Bouleversée par un tel culot, Massi Kamari, qui assure par ailleurs ne pas être soutenue financièrement par sa famille, tente de rappeler à son interlocuteur l’aberration de telles accusations : « Dans aucun endroit au monde, vous ne verrez la famille d’une personne payer en lieu et place de celle-ci, souligne-t-elle.
– En Iran si, répond-il aussitôt. La République islamique a ses propres lois, comme la France possède les siennes. Faites ce que vous voulez, poursuit-il.
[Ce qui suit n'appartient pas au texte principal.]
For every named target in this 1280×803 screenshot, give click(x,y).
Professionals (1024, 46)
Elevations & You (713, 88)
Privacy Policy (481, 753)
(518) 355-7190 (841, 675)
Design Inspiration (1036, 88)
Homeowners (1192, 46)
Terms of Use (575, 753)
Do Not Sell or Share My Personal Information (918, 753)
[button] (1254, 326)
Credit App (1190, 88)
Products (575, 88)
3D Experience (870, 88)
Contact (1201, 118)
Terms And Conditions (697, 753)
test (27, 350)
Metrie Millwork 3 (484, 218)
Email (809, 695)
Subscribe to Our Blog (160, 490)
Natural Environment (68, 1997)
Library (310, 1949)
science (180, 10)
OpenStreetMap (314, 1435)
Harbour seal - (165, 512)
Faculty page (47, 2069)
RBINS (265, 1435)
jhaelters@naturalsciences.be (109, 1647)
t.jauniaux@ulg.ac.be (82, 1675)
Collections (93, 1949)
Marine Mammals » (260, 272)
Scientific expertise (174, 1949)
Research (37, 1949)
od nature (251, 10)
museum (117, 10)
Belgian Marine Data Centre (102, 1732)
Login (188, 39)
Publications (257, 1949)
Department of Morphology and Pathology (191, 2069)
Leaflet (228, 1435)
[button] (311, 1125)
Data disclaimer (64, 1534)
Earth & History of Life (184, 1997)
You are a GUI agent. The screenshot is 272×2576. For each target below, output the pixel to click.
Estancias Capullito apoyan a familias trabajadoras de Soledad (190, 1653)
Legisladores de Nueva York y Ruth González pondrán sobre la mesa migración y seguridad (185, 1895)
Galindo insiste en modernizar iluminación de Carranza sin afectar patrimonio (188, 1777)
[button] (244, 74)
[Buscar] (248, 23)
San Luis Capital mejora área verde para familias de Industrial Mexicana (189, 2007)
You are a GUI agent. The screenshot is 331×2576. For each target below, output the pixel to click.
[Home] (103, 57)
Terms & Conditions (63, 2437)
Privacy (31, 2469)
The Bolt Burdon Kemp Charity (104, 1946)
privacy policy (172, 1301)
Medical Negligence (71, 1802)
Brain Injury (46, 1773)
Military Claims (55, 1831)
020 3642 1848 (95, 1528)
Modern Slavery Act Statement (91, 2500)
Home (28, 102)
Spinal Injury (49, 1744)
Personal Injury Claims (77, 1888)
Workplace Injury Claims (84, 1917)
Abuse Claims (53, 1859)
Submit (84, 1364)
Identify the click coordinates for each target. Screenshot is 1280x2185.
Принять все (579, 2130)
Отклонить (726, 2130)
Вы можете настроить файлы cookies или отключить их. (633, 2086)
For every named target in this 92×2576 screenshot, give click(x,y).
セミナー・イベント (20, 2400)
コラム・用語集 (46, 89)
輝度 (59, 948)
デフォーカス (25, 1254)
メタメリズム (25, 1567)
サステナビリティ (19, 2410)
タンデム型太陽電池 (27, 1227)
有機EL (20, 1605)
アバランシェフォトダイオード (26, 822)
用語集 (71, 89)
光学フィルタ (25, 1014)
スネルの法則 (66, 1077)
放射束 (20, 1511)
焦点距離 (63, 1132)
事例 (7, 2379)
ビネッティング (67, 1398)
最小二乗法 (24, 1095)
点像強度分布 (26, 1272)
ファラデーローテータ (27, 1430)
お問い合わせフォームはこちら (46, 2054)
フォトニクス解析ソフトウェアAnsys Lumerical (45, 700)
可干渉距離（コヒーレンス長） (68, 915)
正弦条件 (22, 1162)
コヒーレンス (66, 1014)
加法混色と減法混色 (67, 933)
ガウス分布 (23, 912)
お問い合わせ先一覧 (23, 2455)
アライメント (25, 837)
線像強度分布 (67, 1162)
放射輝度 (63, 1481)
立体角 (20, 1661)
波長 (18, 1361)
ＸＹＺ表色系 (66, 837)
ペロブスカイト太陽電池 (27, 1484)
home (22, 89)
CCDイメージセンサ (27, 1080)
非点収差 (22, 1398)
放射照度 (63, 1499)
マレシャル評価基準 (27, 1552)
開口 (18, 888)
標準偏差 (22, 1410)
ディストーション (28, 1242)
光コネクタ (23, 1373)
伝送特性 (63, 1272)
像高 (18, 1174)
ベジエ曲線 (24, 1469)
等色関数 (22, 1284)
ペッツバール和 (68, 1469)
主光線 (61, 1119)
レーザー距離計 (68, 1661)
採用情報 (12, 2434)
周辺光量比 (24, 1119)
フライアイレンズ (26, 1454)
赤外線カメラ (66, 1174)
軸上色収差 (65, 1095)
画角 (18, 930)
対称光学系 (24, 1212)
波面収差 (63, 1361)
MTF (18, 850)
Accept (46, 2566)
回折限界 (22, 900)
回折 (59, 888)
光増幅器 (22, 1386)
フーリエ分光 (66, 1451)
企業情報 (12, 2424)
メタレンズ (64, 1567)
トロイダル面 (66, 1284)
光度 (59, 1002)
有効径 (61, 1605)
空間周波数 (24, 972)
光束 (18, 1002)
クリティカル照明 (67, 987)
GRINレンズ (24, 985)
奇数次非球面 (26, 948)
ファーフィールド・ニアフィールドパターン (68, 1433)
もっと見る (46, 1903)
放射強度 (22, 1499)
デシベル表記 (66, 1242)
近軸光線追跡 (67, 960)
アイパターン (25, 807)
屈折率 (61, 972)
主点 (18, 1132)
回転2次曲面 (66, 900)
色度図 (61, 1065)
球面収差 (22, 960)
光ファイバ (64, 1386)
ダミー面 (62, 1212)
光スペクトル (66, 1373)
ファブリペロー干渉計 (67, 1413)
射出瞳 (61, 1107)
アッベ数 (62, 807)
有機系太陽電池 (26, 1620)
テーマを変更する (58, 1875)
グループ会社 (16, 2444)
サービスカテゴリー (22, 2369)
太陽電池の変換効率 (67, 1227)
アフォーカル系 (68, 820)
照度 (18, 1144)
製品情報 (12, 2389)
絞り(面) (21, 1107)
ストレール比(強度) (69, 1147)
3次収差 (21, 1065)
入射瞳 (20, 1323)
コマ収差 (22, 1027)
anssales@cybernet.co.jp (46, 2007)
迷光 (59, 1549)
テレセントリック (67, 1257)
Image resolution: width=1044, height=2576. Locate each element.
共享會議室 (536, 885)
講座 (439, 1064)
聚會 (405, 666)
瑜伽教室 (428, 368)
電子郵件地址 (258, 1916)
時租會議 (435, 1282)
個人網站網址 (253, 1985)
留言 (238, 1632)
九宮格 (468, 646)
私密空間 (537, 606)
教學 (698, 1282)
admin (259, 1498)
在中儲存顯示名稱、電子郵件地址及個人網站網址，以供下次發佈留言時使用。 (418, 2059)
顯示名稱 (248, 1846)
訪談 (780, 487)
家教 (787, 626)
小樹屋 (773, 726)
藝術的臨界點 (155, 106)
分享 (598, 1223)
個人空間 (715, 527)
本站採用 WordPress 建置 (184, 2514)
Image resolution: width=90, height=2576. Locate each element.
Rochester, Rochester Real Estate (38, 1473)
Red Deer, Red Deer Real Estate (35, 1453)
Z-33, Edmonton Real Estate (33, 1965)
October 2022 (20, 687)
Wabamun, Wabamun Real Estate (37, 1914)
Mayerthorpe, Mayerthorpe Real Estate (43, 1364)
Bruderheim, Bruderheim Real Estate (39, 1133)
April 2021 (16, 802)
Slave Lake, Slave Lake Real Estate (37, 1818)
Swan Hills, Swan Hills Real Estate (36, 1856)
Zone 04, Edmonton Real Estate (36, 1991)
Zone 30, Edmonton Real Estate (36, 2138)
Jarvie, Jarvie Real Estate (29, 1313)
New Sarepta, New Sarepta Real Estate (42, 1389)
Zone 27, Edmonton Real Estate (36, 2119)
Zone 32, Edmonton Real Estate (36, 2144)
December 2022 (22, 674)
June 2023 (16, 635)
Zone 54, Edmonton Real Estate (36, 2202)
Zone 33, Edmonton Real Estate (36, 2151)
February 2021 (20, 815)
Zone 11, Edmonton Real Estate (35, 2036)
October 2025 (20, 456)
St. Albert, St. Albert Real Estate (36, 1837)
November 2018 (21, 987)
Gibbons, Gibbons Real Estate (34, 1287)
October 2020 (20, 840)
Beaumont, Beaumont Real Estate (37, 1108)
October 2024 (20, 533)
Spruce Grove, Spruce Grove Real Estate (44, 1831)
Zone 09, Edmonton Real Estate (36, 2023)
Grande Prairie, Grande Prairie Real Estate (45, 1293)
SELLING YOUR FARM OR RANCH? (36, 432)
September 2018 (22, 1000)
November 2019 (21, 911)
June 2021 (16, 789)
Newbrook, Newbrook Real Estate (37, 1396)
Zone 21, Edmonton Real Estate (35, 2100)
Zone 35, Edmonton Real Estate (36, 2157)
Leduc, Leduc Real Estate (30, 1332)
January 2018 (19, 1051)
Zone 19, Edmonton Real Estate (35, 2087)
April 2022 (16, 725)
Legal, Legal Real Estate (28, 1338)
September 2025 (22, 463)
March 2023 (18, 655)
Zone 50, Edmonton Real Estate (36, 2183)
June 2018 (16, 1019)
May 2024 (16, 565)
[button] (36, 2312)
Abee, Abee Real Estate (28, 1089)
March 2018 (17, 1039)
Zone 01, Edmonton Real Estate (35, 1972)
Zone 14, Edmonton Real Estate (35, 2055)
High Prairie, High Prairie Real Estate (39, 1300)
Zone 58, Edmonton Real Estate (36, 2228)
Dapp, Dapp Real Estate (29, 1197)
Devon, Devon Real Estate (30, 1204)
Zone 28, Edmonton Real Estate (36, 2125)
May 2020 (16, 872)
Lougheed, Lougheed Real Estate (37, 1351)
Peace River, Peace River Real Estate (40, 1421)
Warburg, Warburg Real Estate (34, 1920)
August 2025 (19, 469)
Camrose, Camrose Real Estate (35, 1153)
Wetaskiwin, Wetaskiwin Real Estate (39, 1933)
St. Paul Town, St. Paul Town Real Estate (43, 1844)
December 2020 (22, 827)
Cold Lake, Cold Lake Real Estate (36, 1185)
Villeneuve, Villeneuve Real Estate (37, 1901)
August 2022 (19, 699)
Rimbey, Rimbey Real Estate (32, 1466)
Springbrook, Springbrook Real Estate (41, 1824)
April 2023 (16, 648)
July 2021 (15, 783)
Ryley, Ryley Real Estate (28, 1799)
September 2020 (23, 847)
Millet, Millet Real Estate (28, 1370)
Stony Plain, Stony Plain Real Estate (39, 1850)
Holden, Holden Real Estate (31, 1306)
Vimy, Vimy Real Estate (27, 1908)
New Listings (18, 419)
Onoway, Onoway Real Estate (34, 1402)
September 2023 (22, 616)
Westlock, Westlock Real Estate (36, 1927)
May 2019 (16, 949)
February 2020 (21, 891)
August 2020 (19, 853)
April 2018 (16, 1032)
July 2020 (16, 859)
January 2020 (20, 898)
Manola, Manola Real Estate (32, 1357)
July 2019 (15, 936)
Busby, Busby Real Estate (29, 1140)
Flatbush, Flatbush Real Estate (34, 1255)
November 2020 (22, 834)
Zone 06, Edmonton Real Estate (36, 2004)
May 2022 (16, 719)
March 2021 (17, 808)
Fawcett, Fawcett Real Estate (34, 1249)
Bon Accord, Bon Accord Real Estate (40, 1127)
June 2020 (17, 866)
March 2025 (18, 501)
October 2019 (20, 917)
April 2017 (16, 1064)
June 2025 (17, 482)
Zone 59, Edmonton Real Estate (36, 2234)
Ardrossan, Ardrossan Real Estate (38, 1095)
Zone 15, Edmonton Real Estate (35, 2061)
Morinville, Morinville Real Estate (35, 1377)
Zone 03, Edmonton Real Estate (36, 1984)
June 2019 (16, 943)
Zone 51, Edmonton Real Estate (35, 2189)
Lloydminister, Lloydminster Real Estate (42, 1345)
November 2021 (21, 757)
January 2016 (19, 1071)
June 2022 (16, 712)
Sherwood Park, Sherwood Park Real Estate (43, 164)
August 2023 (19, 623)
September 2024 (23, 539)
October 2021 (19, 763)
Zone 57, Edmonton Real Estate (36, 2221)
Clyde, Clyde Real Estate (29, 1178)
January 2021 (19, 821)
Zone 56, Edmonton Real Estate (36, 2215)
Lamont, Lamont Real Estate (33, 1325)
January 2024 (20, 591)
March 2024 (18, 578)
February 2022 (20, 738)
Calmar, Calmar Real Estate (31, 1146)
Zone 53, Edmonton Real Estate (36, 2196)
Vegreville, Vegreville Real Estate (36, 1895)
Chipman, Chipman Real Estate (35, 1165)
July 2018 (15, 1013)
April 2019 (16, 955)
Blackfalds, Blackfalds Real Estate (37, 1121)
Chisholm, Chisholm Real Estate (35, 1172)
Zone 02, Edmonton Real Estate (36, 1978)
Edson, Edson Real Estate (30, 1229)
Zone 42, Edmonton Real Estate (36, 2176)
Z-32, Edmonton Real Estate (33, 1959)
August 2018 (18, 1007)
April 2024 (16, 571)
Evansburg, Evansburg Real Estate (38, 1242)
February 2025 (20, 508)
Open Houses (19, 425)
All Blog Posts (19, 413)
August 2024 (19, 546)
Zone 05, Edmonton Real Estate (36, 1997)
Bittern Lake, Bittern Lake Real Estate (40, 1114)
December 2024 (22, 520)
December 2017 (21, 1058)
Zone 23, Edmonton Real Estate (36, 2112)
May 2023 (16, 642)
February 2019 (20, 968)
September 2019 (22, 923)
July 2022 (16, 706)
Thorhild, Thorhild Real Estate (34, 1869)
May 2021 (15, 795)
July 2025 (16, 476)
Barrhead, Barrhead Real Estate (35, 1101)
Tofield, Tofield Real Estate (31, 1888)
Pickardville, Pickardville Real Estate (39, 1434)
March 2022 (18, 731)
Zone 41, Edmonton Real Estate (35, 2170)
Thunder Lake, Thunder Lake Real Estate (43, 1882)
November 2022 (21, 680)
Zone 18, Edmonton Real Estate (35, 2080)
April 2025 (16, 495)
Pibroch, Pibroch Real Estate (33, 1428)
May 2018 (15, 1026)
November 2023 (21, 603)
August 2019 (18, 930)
Continuez si vous le souhaitez, mais ce sera à votre famille d’y répondre ici.
– Ma famille répond de ses propres actes, le reprend-elle de volée. Moi, j’ai 42 ans, et cela me fait rire de vous entendre.
– Écoutez-moi, la coupe-t-il. Votre mère, avec son âge, va venir à [la prison d’]Evin, votre sœur, avec son âge, va venir à Evin. Votre père aussi, et, là-bas, ils vont être interrogés.
– Ok, interrogez-les, désespère-t-elle. S’ils ont commis quelque chose, allez les interroger. »
Courage
Après avoir raccroché, Massi Kamari bloque le numéro de sa mère ainsi que celui de son père. Elle reçoit néanmoins toujours des nouvelles de ses parents par le biais d’une autre sœur vivant à l’étranger. Celle-ci lui a appris qu’ils n’avaient pas été à nouveau inquiétés. Après avoir longtemps hésité, la militante a décidé de ne pas céder à la peur et de diffuser l’enregistrement de l’appel dans une interview jeudi à la chaîne Voice of America en langue persane. « La République islamique a toujours fonctionné avec les menaces, explique-t-elle. Elle compte sur le silence des victimes pour arriver à ses fins. Et cela n’arrivera pas avec moi. »
En France, Massi Kamari a décidé d’alerter, via l’association HamAva, la présidence de la République, le ministère des Affaires étrangères ainsi que le ministère de l’Intérieur. « Après tout, se dit-elle, il n’est pas question de prendre moins de risque que les manifestants iraniens qui continuent à descendre dans la rue au péril de leur vie pour un Iran libre et démocratique. » C’est ainsi qu’elle a appris que d’autres Iraniens de France avaient vécu la même désagréable expérience.